**Aufgabe**
Wiederhole bitte aus den folgenden Datensätzen wortgetreu die Zeilen von der Zeile mit „Open the save results view dropdown“ bis einschließlich der Zeile mit „Open the Users“.

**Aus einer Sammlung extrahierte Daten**
+ + + +
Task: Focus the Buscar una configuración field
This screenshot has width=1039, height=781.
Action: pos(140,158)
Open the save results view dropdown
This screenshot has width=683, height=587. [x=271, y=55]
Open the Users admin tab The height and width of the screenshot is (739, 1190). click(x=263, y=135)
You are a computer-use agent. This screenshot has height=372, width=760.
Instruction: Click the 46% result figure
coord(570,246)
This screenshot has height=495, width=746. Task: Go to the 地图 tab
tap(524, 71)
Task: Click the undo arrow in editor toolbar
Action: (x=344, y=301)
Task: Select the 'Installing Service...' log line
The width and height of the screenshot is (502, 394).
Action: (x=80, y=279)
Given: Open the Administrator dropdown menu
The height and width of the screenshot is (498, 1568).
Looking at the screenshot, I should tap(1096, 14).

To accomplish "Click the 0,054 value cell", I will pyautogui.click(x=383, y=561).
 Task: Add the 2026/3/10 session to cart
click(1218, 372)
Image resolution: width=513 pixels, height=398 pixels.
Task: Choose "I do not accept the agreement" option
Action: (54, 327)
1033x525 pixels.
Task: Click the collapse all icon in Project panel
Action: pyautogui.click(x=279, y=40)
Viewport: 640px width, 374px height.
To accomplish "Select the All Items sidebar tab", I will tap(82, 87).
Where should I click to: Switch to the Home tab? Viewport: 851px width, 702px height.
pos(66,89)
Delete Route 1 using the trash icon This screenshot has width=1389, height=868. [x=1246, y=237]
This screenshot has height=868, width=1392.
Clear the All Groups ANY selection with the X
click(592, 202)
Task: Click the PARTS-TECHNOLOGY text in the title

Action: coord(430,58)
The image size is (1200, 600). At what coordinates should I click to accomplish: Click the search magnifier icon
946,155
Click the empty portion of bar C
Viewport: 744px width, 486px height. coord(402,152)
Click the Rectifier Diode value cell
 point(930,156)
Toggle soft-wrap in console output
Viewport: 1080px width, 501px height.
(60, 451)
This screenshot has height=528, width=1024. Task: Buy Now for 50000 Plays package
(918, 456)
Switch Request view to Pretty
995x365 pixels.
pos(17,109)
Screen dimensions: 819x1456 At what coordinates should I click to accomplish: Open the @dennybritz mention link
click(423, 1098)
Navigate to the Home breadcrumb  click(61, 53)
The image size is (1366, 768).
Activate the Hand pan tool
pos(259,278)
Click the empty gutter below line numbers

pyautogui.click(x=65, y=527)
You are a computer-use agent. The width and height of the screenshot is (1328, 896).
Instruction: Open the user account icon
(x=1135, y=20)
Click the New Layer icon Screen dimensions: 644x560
+ + + +
**Ergebnis**
Open the save results view dropdown
This screenshot has width=683, height=587. [x=271, y=55]
Open the Users admin tab The height and width of the screenshot is (739, 1190). click(x=263, y=135)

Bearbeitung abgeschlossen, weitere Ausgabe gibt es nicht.